(Data records)
[start]

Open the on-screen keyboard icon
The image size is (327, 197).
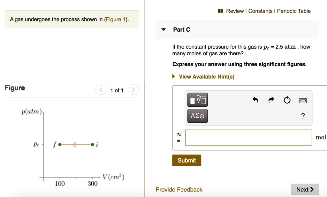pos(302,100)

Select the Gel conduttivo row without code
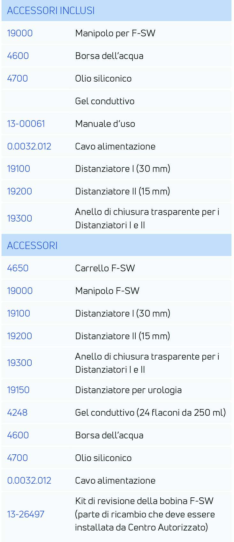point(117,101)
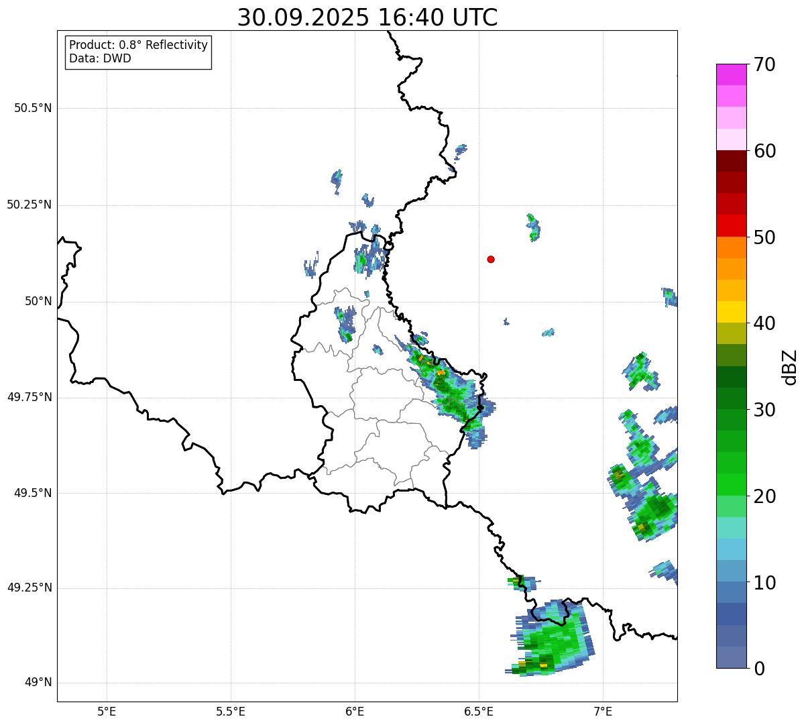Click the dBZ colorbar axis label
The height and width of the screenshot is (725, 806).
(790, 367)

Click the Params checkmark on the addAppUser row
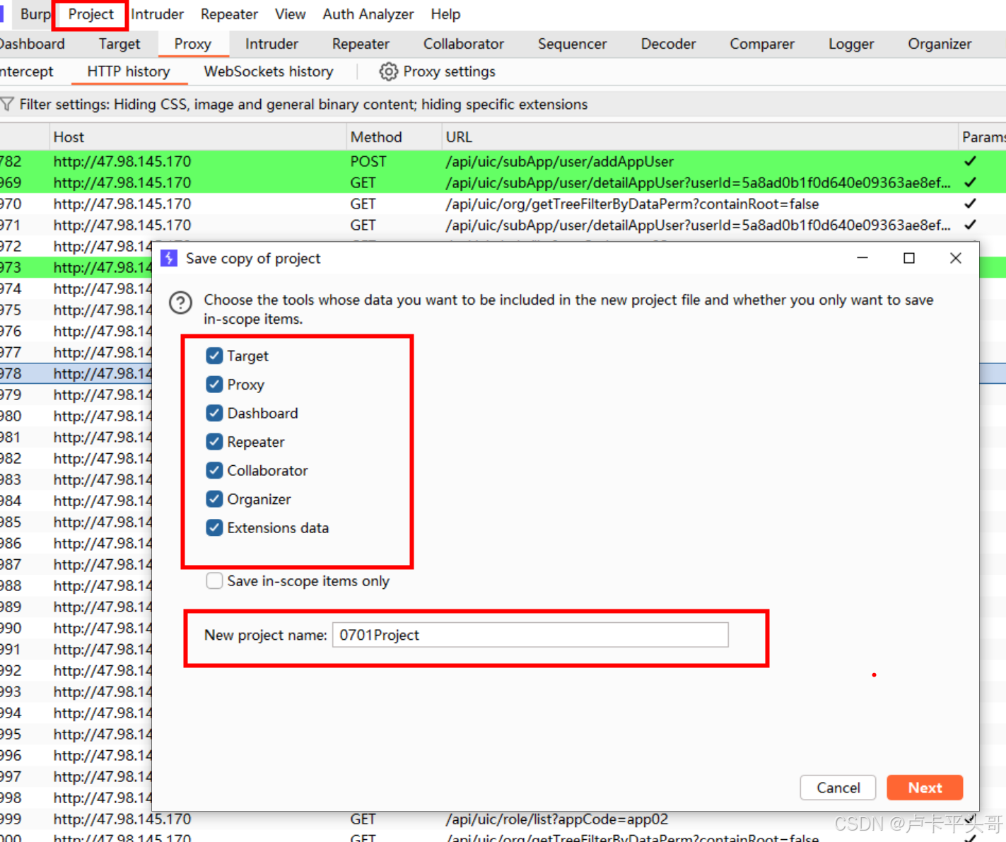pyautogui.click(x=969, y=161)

[end]

Can you quote every one of the entries above word for word, leaving the pictures out?

Open the on-screen keyboard icon
The image size is (327, 197).
pos(302,100)

Select the Gel conduttivo row without code
point(117,101)
Click the dBZ colorbar axis label
The height and width of the screenshot is (725, 806).
(790, 367)

Click the Params checkmark on the addAppUser row
pyautogui.click(x=969, y=161)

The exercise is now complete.